● What the task requires
Pictures should be left out while the data beneath this task is written out word for word.

● Source material
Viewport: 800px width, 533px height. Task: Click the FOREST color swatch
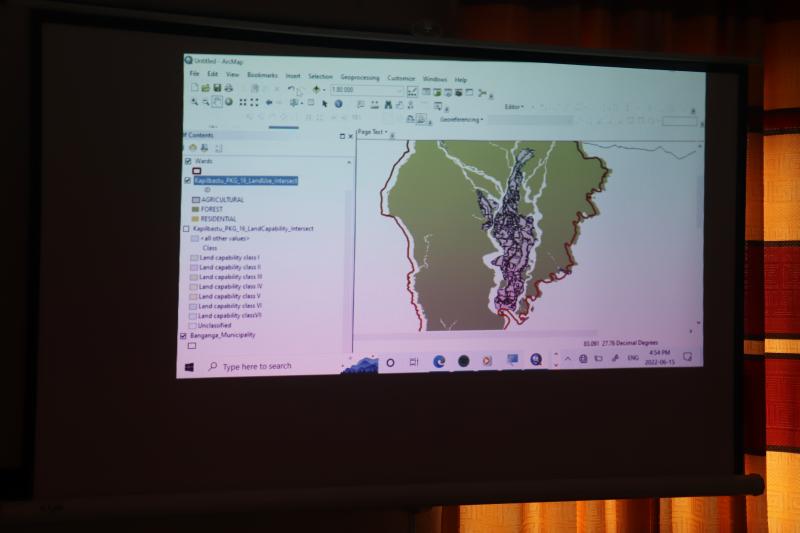(x=195, y=209)
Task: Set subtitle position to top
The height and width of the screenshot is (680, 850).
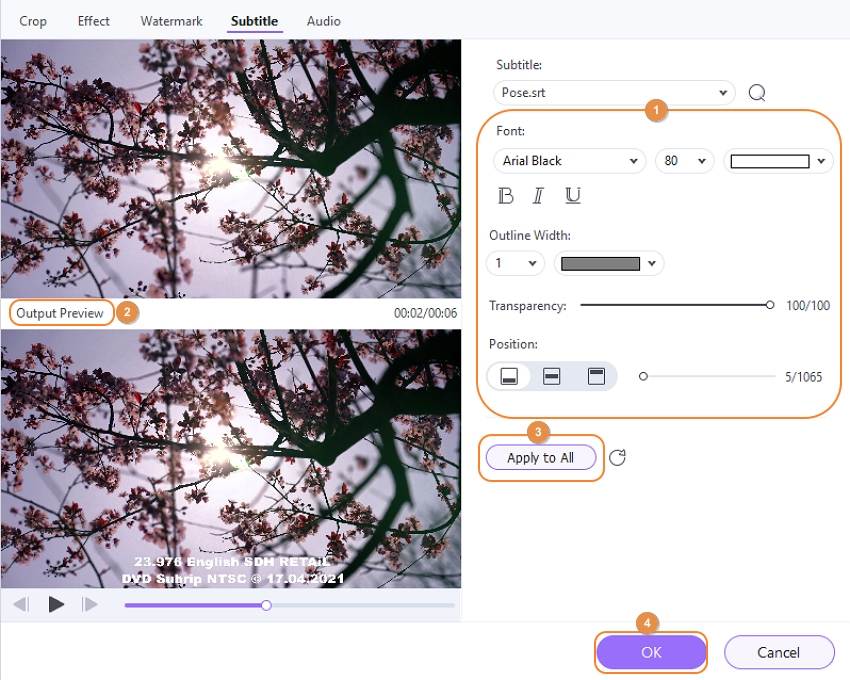Action: pyautogui.click(x=596, y=376)
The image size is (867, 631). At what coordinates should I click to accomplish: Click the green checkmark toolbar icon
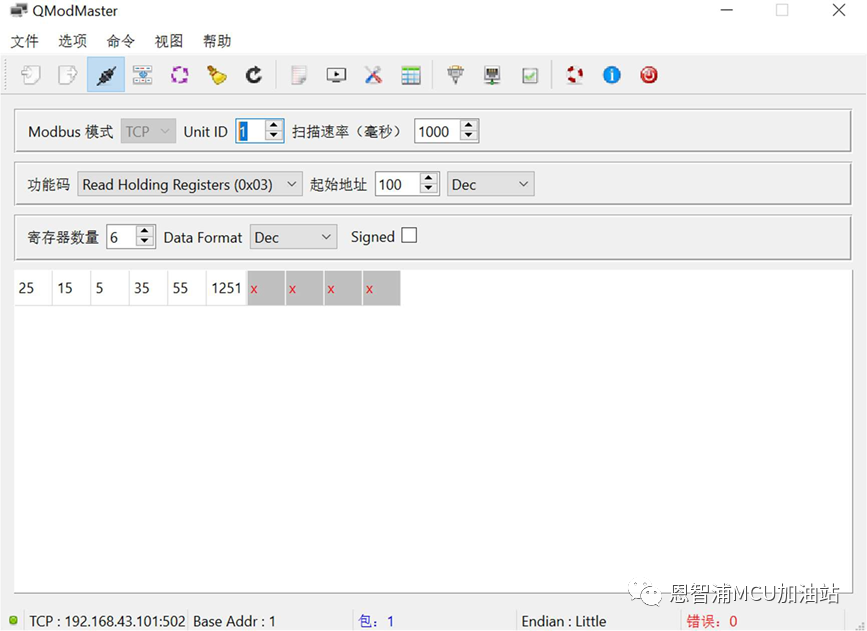tap(530, 74)
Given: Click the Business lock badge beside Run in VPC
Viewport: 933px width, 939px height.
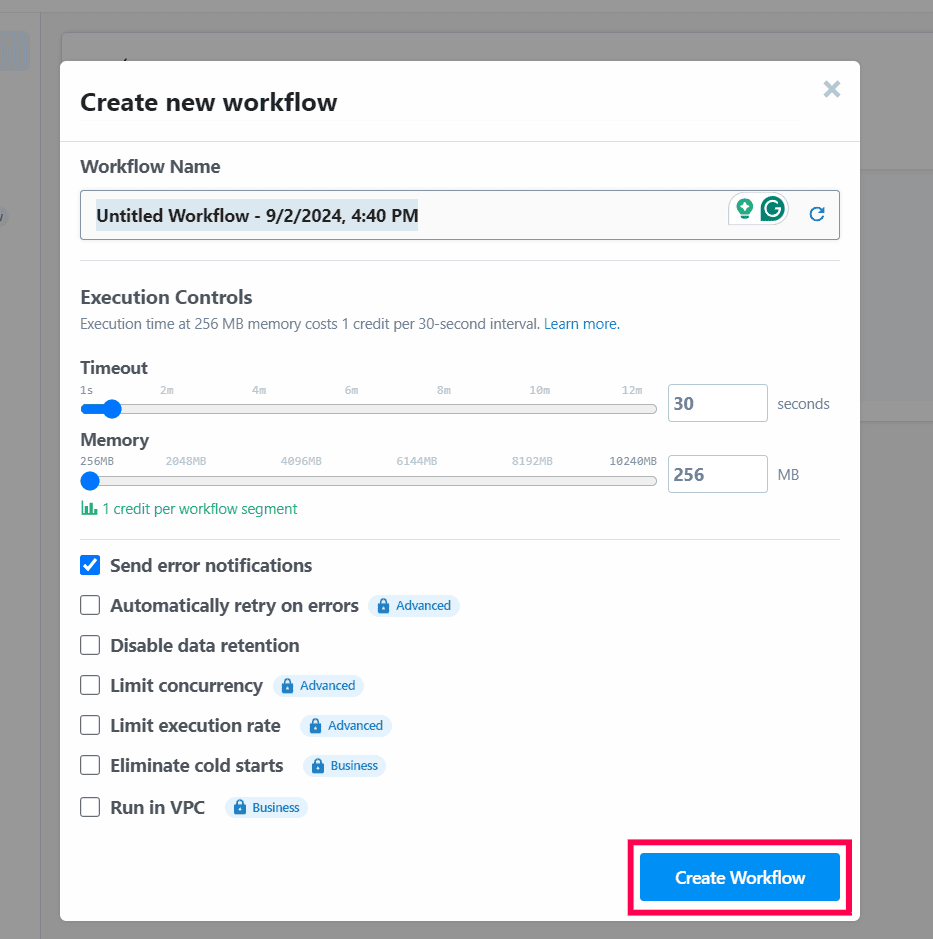Looking at the screenshot, I should [x=266, y=807].
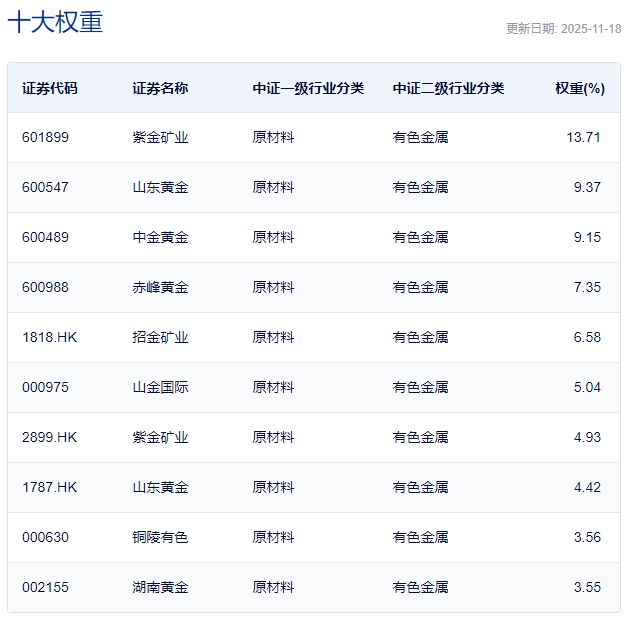Click the 十大权重 section title
625x617 pixels.
[x=55, y=23]
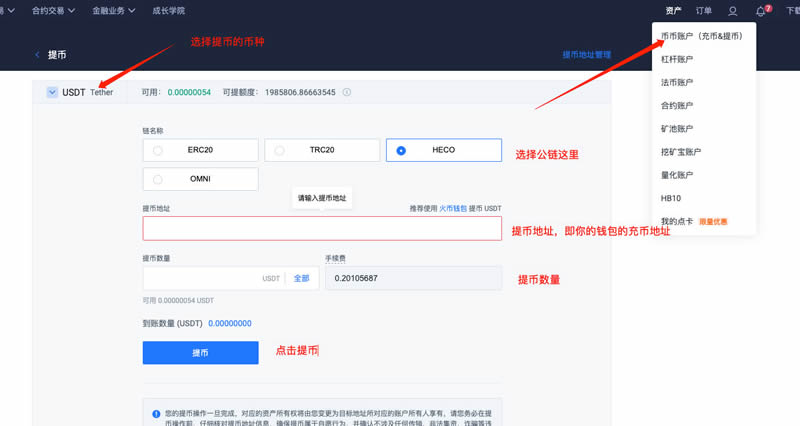Click the blue info icon in notice box
This screenshot has width=800, height=426.
[x=156, y=413]
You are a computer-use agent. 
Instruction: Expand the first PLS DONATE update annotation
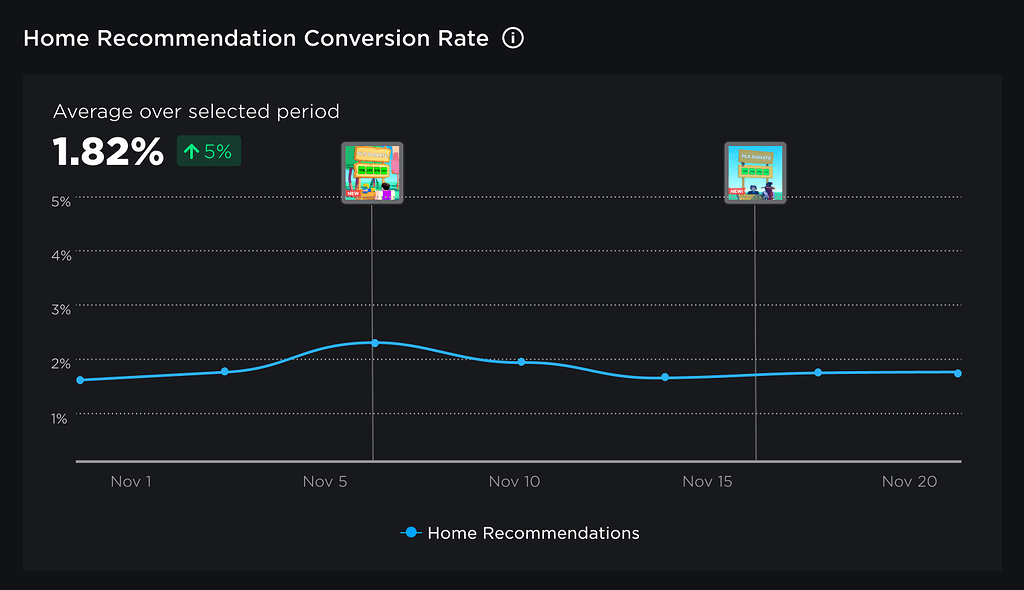click(x=371, y=172)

● Task answer
Viewport: 800px width, 533px height. Task: Click the FOREST color swatch
(x=195, y=209)
Task: Set subtitle position to top
The height and width of the screenshot is (680, 850).
Action: pyautogui.click(x=596, y=376)
The image size is (867, 631). At what coordinates should I click to accomplish: Click the green checkmark toolbar icon
tap(530, 74)
Given: Click the Business lock badge beside Run in VPC
Viewport: 933px width, 939px height.
Looking at the screenshot, I should [x=266, y=807].
Click the 十大权重 section title
625x617 pixels.
[x=55, y=23]
Click the blue info icon in notice box
This screenshot has width=800, height=426.
[x=156, y=413]
You are a computer-use agent. 
Instruction: Expand the first PLS DONATE update annotation
click(x=371, y=172)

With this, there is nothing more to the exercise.